First, the World Bank will have to continue further on the path that Jim Yong Kim is taking the institution, shifting from a neoliberal belief that growth trickles down to instead focus on the poorest 40%, and from the emphasis on the volume of lending to an emphasis on demonstrating positive development impact on the poorest people for every single project is takes up. But there's still a long road ahead, as our Health in Africa report showed.

Second, the World Bank will need to tackle something that's a bit uncomfortable: income inequality. It will need to look at the gap between the poorest and richest people and the trickling up of wealth not just for the sake of fighting inequality, but because increasing inequality will make it harder to reach the goal of ending extreme poverty. Indeed, as long as political and economic elites are able to capture the fruits of growth and rig fiscal and political systems in their favor, all its efforts to end ending poverty will be less efficient.

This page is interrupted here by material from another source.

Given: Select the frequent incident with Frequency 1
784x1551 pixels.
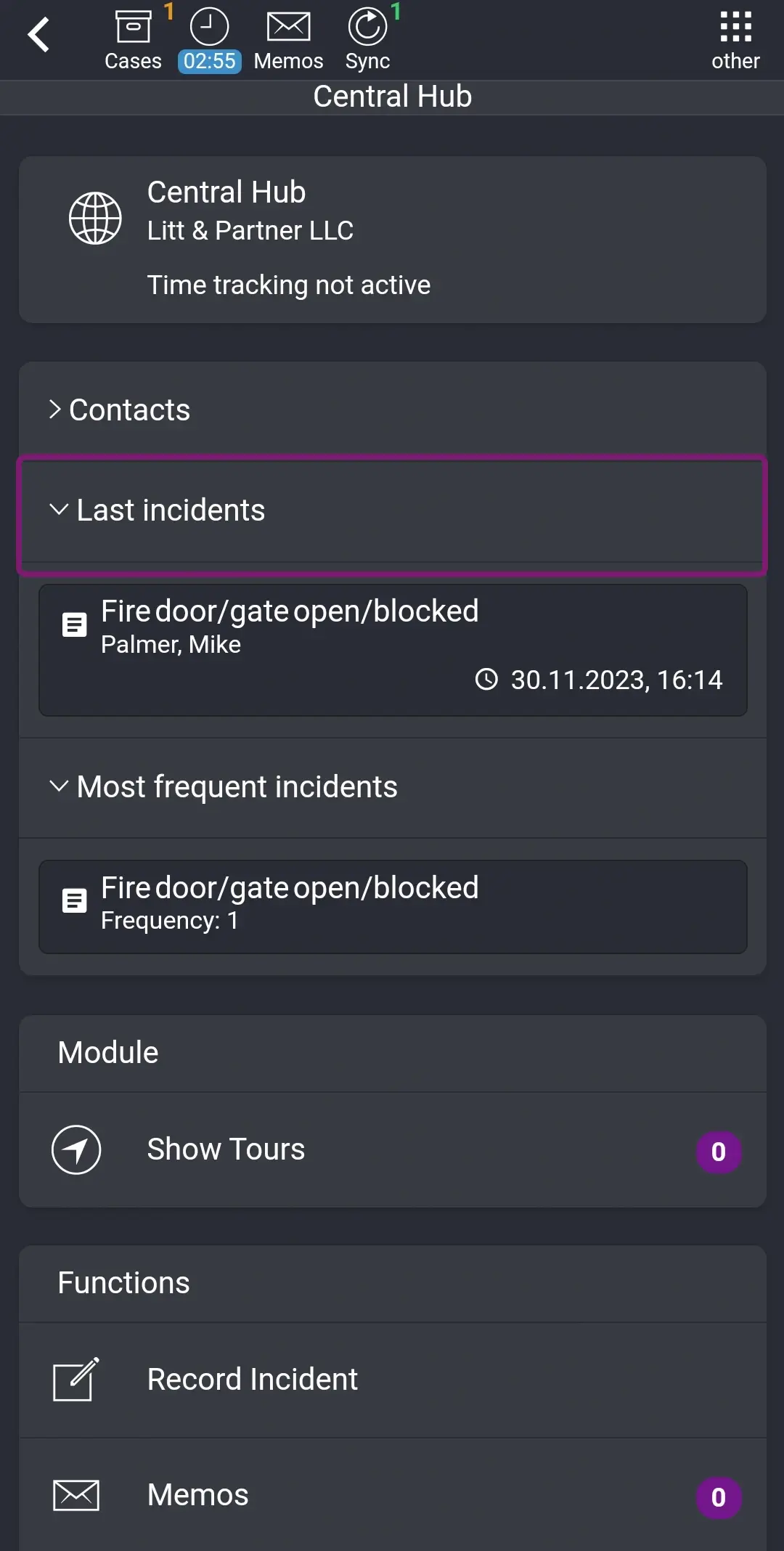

The Bank is likely to be asked to monitor the inequality target, but it needs to do much more than that. The Bank needs to help build the data, develop research on the impact of different policy interventions on inequality, incite countries to invest in free and public health and education which mitigate inequality, and help countries build more progressive tax systems, and maybe more importantly to use its strong influential voice to speak against political and economic elite that capture a system in their favor.

Third, the World Bank, has to focus on something it has historically ignored at the macro level, and that is climate change. This has already changed dramatically under the leadership of Jim Kim, but much more is needed, including finding new revenues for climate-focused projects, mainstreaming climate change into development projects, and shifting portfolio of the International Finance Corporation (IFC) towards renewable energy and away from fossil fuels. Beyond its own projects, the Bank could be a game changer by working with governments to ensure they have strong environmental standards and climate friendly investments, and the current review process it is undertaking is just the right opportunity to go in this direction.

And lastly, the World Bank has a key role to play in the development of new domestic resources and engaging with the private sector. Domestic resources are the more sustainable source of finance for achieving the global goals but developing countries are not currently exploiting the full potential of their fiscal systems. Worse yet, the international tax system facilitates tax dodging by multinational corporations and encourages poor countries to give generous tax breaks and tax rates to attract foreign investment. With its long history of working with governments on governance, the World Bank is ideally poised to play a stronger role in this sphere.

The announcement of the World Bank - IMF tax initiative is good news in that regards. But the Bank must also get its own house in order, and that means changing the Doing Business tax indicator that incentivizes countries to lower corporate taxes, as well as and to look at IFC advice and investment in companies that uses tax havens. The Bank also can't shy away from being a more vocal voice in the international taxation reform debate as it has been until now. It needs to side with developing countries who have been complaining about the lack of inclusiveness of the OECD BEPS process and asking for reforms that would also cover their needs, not just those of rich countries.

Given the IFC's role as the biggest noncommercial lender to the private sector, the World Bank's private investment should focus on setting and implementing norms that encourage companies to respect social and environmental standards and improve their development impact.

The new era of development is just beginning. The World Bank is well positioned to help bring the global goals to life. But will it?